Another technique that goes hand in hand with mindfulness is called radical acceptance which is when you accept the situation for what it is and not resisting the parts of it that you cannot change.

It is a powerful tool that has the ability to help you remove judgement about whether your situation is “good” or “bad” and instead continuing to use your ability to be mindful and re-centering on the present.

So when can you use radical acceptance?

When someone tells you how bad of a player you are, radical acceptance.

Your jungler ganks your lane and gives your opponent double buffs, radical acceptance.

You have a misclick that turns a teamfight in favor of the opponent, radical acceptance.

By letting go and not trying to change the past you will be able to place your focus on what you have control over: the present.

This will help you win games as your mental energy will not be spent on whether you can have the best sarcastic comeback (although I am a sucker for good sarcasm myself) but instead you will have more impact on what matters, the actual gameplay.

Not only your own gameplay, but that of your teammates as well since they will no longer be the target of your anger and instead will be able to have more focus on what they are doing and not on how they can defend themselves in chat.

Radical acceptance can be so powerful that is can be used in more than solo queue, it can be helpful in every area of your life.

An example of a professional athlete who has found radical acceptance to be a useful for his life is Brandon Marshall who is a wide receiver in the NFL who is very open about his need for the use of this coping skill when dealing with his own life experiences.

How bad do you want it?

Now ask yourself, do you want to change?

There are reasons why you could answer that question with a “no” since rage can allow you to feel better about yourself or release unwanted emotions that you are not ready to deal with.

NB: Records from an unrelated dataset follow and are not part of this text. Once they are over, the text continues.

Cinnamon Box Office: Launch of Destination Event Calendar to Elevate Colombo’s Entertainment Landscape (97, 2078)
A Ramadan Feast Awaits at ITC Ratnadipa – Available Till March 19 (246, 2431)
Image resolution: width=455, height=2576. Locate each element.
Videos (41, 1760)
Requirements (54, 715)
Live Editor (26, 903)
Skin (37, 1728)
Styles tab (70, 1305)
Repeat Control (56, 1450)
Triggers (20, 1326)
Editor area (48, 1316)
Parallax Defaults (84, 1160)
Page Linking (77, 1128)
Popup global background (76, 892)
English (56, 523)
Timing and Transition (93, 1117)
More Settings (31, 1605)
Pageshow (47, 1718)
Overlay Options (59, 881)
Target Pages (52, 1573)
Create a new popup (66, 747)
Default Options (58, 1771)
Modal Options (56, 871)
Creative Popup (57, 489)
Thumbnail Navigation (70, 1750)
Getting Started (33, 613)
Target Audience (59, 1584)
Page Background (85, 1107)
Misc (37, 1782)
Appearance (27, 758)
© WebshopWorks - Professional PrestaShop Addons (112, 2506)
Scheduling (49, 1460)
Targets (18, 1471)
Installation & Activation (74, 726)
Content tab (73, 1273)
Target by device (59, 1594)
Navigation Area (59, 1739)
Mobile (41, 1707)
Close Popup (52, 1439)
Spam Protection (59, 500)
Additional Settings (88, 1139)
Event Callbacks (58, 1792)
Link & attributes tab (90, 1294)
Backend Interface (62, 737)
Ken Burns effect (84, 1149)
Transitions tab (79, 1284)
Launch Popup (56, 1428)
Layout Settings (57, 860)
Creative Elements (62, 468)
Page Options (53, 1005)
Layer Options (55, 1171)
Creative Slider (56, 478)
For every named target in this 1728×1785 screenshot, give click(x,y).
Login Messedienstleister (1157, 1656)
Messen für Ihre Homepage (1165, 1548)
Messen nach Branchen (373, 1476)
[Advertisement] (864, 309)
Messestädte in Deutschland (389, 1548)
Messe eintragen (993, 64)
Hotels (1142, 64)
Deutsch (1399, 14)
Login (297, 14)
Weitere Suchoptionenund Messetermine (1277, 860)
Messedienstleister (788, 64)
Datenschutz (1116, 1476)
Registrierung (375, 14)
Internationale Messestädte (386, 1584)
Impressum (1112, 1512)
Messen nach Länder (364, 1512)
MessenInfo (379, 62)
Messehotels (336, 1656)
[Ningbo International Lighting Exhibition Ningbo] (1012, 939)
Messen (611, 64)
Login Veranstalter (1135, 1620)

Those things can feel good in the moment, which in the past is likely the reason why you have chosen to rage.

If you decide you want to change you will need to recognize and accept that the immediacy of the good feelings you have received when you have placed your rage onto others will no longer be there.

Instead you will have coping skills that are designed for long lasting mental fortitude and resiliency as you will be able to tackle the emotions and unwanted situations that solo queue can create and win in spite of them.

So make your choice.

Choosing to stay with the easy, instantaneous and self gratifying approach that raging provides is an option.

The alternative is to apply, practice and master your understanding of why you are experiencing your emotions, coupled with using mindfulness and radical acceptance when in your solo queue games to create a focus that you have not had before.

A focus that allows you to channel your emotions and circumstances into focus and gameplay that will leave both teammates and opponents in awe.